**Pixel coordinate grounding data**
BEGIN
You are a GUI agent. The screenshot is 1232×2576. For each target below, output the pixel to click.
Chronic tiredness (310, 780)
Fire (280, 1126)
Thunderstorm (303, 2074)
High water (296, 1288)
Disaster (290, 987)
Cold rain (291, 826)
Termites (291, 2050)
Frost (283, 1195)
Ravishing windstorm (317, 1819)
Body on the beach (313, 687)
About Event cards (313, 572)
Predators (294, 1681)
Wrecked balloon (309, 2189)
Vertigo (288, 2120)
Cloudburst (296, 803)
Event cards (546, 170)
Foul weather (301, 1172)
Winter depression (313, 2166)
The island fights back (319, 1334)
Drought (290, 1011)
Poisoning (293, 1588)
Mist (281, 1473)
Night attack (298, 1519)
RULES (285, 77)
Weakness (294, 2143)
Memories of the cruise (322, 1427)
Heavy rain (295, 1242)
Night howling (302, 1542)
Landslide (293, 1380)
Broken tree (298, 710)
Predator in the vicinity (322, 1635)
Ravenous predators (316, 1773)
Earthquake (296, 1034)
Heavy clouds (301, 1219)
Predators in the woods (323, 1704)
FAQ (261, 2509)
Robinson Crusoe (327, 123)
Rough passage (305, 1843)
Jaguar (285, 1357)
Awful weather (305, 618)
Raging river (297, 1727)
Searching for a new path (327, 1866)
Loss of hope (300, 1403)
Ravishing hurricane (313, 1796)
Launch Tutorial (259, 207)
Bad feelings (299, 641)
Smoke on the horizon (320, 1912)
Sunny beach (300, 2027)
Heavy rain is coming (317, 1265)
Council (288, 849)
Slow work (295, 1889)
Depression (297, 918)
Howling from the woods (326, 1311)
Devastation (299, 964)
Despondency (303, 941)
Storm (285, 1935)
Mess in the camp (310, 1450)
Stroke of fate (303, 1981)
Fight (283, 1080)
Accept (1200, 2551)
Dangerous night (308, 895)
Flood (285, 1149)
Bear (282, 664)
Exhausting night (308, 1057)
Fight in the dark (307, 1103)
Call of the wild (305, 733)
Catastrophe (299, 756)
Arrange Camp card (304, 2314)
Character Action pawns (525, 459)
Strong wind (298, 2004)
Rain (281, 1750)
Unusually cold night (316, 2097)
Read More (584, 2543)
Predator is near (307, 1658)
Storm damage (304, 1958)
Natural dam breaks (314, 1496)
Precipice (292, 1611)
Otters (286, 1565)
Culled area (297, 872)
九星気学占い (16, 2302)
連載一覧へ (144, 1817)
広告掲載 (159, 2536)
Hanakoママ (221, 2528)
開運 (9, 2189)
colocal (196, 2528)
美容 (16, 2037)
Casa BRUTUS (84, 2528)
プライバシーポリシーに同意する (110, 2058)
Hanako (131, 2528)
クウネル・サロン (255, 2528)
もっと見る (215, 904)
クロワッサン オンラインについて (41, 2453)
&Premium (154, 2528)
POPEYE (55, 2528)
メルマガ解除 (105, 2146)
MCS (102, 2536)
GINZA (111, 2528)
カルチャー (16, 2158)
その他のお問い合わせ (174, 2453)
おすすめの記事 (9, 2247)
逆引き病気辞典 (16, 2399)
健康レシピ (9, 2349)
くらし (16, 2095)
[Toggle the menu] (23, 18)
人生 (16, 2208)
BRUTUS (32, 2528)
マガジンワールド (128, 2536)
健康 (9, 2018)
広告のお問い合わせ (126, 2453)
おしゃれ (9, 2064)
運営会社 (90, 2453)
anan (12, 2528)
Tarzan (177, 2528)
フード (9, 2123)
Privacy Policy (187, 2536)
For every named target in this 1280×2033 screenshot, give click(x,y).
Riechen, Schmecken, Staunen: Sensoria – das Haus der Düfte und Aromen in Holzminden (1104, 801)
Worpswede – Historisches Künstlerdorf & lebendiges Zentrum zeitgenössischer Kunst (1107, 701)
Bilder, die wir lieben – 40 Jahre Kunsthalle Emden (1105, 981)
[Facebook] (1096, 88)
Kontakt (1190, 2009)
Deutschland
END
**EXERCISE BRIEF**
Could you quote, exactly as they appear, the line containing "もっと見る (215, 904)" and every line after it to the end of the records above?

**EXPECTED ANSWER**
もっと見る (215, 904)
クロワッサン オンラインについて (41, 2453)
&Premium (154, 2528)
POPEYE (55, 2528)
メルマガ解除 (105, 2146)
MCS (102, 2536)
GINZA (111, 2528)
カルチャー (16, 2158)
その他のお問い合わせ (174, 2453)
おすすめの記事 (9, 2247)
逆引き病気辞典 (16, 2399)
健康レシピ (9, 2349)
くらし (16, 2095)
[Toggle the menu] (23, 18)
人生 (16, 2208)
BRUTUS (32, 2528)
マガジンワールド (128, 2536)
健康 (9, 2018)
広告のお問い合わせ (126, 2453)
おしゃれ (9, 2064)
運営会社 (90, 2453)
anan (12, 2528)
Tarzan (177, 2528)
フード (9, 2123)
Privacy Policy (187, 2536)
For every named target in this 1280×2033 screenshot, give click(x,y).
Riechen, Schmecken, Staunen: Sensoria – das Haus der Düfte und Aromen in Holzminden (1104, 801)
Worpswede – Historisches Künstlerdorf & lebendiges Zentrum zeitgenössischer Kunst (1107, 701)
Bilder, die wir lieben – 40 Jahre Kunsthalle Emden (1105, 981)
[Facebook] (1096, 88)
Kontakt (1190, 2009)
Deutschland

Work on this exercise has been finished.